● Description of the task
What is needed is an exact copy of all the records, written out in full.

==== Data to process ====

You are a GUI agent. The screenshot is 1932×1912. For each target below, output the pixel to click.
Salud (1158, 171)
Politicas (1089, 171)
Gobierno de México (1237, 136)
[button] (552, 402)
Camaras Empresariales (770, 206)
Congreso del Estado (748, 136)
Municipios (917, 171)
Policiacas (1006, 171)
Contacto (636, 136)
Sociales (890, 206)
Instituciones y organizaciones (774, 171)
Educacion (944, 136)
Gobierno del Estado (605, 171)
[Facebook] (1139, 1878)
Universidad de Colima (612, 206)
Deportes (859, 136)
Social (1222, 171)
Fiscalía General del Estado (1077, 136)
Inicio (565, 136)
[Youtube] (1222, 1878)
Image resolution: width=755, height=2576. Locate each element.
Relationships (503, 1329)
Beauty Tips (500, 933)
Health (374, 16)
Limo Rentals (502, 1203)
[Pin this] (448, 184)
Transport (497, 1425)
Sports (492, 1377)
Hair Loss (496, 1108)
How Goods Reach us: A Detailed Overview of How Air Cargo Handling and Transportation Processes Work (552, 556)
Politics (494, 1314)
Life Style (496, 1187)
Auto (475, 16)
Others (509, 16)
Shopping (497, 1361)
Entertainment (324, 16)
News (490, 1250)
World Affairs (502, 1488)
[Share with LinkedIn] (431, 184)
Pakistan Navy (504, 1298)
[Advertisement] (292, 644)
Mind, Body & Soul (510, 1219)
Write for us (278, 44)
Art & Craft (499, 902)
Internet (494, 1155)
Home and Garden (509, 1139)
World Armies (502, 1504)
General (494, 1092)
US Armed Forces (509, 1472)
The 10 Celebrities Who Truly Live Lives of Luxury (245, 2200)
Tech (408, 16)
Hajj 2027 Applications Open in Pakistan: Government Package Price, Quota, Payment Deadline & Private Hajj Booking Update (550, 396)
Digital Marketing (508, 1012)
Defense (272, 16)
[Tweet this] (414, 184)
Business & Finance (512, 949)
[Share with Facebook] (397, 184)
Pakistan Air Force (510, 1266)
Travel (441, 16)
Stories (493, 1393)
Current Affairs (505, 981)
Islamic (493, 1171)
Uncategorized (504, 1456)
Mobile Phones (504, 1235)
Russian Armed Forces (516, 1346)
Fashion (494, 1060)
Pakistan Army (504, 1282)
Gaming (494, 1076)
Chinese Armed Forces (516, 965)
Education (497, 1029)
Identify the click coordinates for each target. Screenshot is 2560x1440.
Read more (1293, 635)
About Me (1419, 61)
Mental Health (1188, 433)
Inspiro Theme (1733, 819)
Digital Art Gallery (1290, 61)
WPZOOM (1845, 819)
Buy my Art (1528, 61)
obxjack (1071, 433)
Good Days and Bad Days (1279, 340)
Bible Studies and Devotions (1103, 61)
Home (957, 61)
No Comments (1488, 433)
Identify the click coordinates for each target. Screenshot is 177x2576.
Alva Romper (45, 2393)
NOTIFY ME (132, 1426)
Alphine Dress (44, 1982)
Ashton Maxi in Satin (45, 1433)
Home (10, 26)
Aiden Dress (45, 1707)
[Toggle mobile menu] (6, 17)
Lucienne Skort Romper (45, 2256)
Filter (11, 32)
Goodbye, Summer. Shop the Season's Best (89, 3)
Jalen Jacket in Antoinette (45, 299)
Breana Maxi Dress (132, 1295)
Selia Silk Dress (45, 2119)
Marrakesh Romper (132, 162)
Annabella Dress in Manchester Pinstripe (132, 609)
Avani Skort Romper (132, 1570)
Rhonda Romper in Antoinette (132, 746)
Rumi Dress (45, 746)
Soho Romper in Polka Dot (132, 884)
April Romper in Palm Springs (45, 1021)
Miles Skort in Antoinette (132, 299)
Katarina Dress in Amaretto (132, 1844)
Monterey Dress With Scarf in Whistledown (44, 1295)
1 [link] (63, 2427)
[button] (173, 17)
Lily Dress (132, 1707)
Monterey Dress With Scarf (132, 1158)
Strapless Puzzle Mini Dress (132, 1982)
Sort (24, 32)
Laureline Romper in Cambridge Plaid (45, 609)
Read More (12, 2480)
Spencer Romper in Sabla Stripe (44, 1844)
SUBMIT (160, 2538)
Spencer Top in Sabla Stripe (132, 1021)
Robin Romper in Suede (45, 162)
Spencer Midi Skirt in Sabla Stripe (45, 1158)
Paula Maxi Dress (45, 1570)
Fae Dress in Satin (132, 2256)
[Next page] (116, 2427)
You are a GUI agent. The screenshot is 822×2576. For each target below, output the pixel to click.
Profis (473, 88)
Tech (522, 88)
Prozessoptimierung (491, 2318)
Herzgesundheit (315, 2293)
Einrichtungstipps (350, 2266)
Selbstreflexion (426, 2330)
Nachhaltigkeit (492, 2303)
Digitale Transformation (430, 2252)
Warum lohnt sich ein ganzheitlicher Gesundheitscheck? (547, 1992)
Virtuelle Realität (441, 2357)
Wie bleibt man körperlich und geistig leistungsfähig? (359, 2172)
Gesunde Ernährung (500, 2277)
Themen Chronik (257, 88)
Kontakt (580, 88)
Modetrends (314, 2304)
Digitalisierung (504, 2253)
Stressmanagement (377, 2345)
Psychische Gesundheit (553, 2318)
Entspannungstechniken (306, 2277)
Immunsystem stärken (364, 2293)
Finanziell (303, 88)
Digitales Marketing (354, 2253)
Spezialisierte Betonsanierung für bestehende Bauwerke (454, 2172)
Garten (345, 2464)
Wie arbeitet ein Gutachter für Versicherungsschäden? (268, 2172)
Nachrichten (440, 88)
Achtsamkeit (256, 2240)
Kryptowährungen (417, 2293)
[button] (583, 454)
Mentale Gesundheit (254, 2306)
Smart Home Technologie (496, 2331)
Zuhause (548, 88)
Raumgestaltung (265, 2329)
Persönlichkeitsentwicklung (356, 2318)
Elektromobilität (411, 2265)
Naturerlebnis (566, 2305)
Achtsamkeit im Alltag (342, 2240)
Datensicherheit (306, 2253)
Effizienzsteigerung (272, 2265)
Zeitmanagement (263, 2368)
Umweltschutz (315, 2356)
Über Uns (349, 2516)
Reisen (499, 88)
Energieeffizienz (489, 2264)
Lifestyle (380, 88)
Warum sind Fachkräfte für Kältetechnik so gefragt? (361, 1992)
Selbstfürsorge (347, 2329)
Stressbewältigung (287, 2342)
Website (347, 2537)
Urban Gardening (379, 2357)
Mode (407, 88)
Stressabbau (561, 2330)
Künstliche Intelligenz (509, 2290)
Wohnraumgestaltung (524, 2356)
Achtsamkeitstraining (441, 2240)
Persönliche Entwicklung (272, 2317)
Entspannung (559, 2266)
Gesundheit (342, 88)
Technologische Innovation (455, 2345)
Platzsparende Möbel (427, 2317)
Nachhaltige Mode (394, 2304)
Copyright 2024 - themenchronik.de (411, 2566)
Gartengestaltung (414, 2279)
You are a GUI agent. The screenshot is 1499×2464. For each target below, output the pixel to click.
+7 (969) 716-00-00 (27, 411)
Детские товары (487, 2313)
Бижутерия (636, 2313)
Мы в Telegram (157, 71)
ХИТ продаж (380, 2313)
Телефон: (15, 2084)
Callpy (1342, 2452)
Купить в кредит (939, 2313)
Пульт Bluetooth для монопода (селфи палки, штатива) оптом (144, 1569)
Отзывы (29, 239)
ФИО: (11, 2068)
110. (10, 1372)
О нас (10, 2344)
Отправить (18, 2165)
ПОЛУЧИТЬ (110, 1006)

====

● Result below
You are a GUI agent. The screenshot is 1932×1912. For each target below, output the pixel to click.
Salud (1158, 171)
Politicas (1089, 171)
Gobierno de México (1237, 136)
[button] (552, 402)
Camaras Empresariales (770, 206)
Congreso del Estado (748, 136)
Municipios (917, 171)
Policiacas (1006, 171)
Contacto (636, 136)
Sociales (890, 206)
Instituciones y organizaciones (774, 171)
Educacion (944, 136)
Gobierno del Estado (605, 171)
[Facebook] (1139, 1878)
Universidad de Colima (612, 206)
Deportes (859, 136)
Social (1222, 171)
Fiscalía General del Estado (1077, 136)
Inicio (565, 136)
[Youtube] (1222, 1878)
Image resolution: width=755, height=2576. Locate each element.
Relationships (503, 1329)
Beauty Tips (500, 933)
Health (374, 16)
Limo Rentals (502, 1203)
[Pin this] (448, 184)
Transport (497, 1425)
Sports (492, 1377)
Hair Loss (496, 1108)
How Goods Reach us: A Detailed Overview of How Air Cargo Handling and Transportation Processes Work (552, 556)
Politics (494, 1314)
Life Style (496, 1187)
Auto (475, 16)
Others (509, 16)
Shopping (497, 1361)
Entertainment (324, 16)
News (490, 1250)
World Affairs (502, 1488)
[Share with LinkedIn] (431, 184)
Pakistan Navy (504, 1298)
[Advertisement] (292, 644)
Mind, Body & Soul (510, 1219)
Write for us (278, 44)
Art & Craft (499, 902)
Internet (494, 1155)
Home and Garden (509, 1139)
World Armies (502, 1504)
General (494, 1092)
US Armed Forces (509, 1472)
The 10 Celebrities Who Truly Live Lives of Luxury (245, 2200)
Tech (408, 16)
Hajj 2027 Applications Open in Pakistan: Government Package Price, Quota, Payment Deadline & Private Hajj Booking Update (550, 396)
Digital Marketing (508, 1012)
Defense (272, 16)
[Tweet this] (414, 184)
Business & Finance (512, 949)
[Share with Facebook] (397, 184)
Pakistan Air Force (510, 1266)
Travel (441, 16)
Stories (493, 1393)
Current Affairs (505, 981)
Islamic (493, 1171)
Uncategorized (504, 1456)
Mobile Phones (504, 1235)
Russian Armed Forces (516, 1346)
Fashion (494, 1060)
Pakistan Army (504, 1282)
Gaming (494, 1076)
Chinese Armed Forces (516, 965)
Education (497, 1029)
Identify the click coordinates for each target. Screenshot is 2560x1440.
Read more (1293, 635)
About Me (1419, 61)
Mental Health (1188, 433)
Inspiro Theme (1733, 819)
Digital Art Gallery (1290, 61)
WPZOOM (1845, 819)
Buy my Art (1528, 61)
obxjack (1071, 433)
Good Days and Bad Days (1279, 340)
Bible Studies and Devotions (1103, 61)
Home (957, 61)
No Comments (1488, 433)
Identify the click coordinates for each target. Screenshot is 177x2576.
Alva Romper (45, 2393)
NOTIFY ME (132, 1426)
Alphine Dress (44, 1982)
Ashton Maxi in Satin (45, 1433)
Home (10, 26)
Aiden Dress (45, 1707)
[Toggle mobile menu] (6, 17)
Lucienne Skort Romper (45, 2256)
Filter (11, 32)
Goodbye, Summer. Shop the Season's Best (89, 3)
Jalen Jacket in Antoinette (45, 299)
Breana Maxi Dress (132, 1295)
Selia Silk Dress (45, 2119)
Marrakesh Romper (132, 162)
Annabella Dress in Manchester Pinstripe (132, 609)
Avani Skort Romper (132, 1570)
Rhonda Romper in Antoinette (132, 746)
Rumi Dress (45, 746)
Soho Romper in Polka Dot (132, 884)
April Romper in Palm Springs (45, 1021)
Miles Skort in Antoinette (132, 299)
Katarina Dress in Amaretto (132, 1844)
Monterey Dress With Scarf in Whistledown (44, 1295)
1 [link] (63, 2427)
[button] (173, 17)
Lily Dress (132, 1707)
Monterey Dress With Scarf (132, 1158)
Strapless Puzzle Mini Dress (132, 1982)
Sort (24, 32)
Laureline Romper in Cambridge Plaid (45, 609)
Read More (12, 2480)
Spencer Romper in Sabla Stripe (44, 1844)
SUBMIT (160, 2538)
Spencer Top in Sabla Stripe (132, 1021)
Robin Romper in Suede (45, 162)
Spencer Midi Skirt in Sabla Stripe (45, 1158)
Paula Maxi Dress (45, 1570)
Fae Dress in Satin (132, 2256)
[Next page] (116, 2427)
You are a GUI agent. The screenshot is 822×2576. For each target below, output the pixel to click.
Profis (473, 88)
Tech (522, 88)
Prozessoptimierung (491, 2318)
Herzgesundheit (315, 2293)
Einrichtungstipps (350, 2266)
Selbstreflexion (426, 2330)
Nachhaltigkeit (492, 2303)
Digitale Transformation (430, 2252)
Warum lohnt sich ein ganzheitlicher Gesundheitscheck? (547, 1992)
Virtuelle Realität (441, 2357)
Wie bleibt man körperlich und geistig leistungsfähig? (359, 2172)
Gesunde Ernährung (500, 2277)
Themen Chronik (257, 88)
Kontakt (580, 88)
Modetrends (314, 2304)
Digitalisierung (504, 2253)
Stressmanagement (377, 2345)
Psychische Gesundheit (553, 2318)
Entspannungstechniken (306, 2277)
Immunsystem stärken (364, 2293)
Finanziell (303, 88)
Digitales Marketing (354, 2253)
Spezialisierte Betonsanierung für bestehende Bauwerke (454, 2172)
Garten (345, 2464)
Wie arbeitet ein Gutachter für Versicherungsschäden? (268, 2172)
Nachrichten (440, 88)
Achtsamkeit (256, 2240)
Kryptowährungen (417, 2293)
[button] (583, 454)
Mentale Gesundheit (254, 2306)
Smart Home Technologie (496, 2331)
Zuhause (548, 88)
Raumgestaltung (265, 2329)
Persönlichkeitsentwicklung (356, 2318)
Elektromobilität (411, 2265)
Naturerlebnis (566, 2305)
Achtsamkeit im Alltag (342, 2240)
Datensicherheit (306, 2253)
Effizienzsteigerung (272, 2265)
Zeitmanagement (263, 2368)
Umweltschutz (315, 2356)
Über Uns (349, 2516)
Reisen (499, 88)
Energieeffizienz (489, 2264)
Lifestyle (380, 88)
Warum sind Fachkräfte für Kältetechnik so gefragt? (361, 1992)
Selbstfürsorge (347, 2329)
Stressbewältigung (287, 2342)
Website (347, 2537)
Urban Gardening (379, 2357)
Mode (407, 88)
Stressabbau (561, 2330)
Künstliche Intelligenz (509, 2290)
Wohnraumgestaltung (524, 2356)
Achtsamkeitstraining (441, 2240)
Persönliche Entwicklung (272, 2317)
Entspannung (559, 2266)
Gesundheit (342, 88)
Technologische Innovation (455, 2345)
Platzsparende Möbel (427, 2317)
Nachhaltige Mode (394, 2304)
Copyright 2024 - themenchronik.de (411, 2566)
Gartengestaltung (414, 2279)
You are a GUI agent. The screenshot is 1499×2464. For each target below, output the pixel to click.
+7 (969) 716-00-00 (27, 411)
Детские товары (487, 2313)
Бижутерия (636, 2313)
Мы в Telegram (157, 71)
ХИТ продаж (380, 2313)
Телефон: (15, 2084)
Callpy (1342, 2452)
Купить в кредит (939, 2313)
Пульт Bluetooth для монопода (селфи палки, штатива) оптом (144, 1569)
Отзывы (29, 239)
ФИО: (11, 2068)
110. (10, 1372)
О нас (10, 2344)
Отправить (18, 2165)
ПОЛУЧИТЬ (110, 1006)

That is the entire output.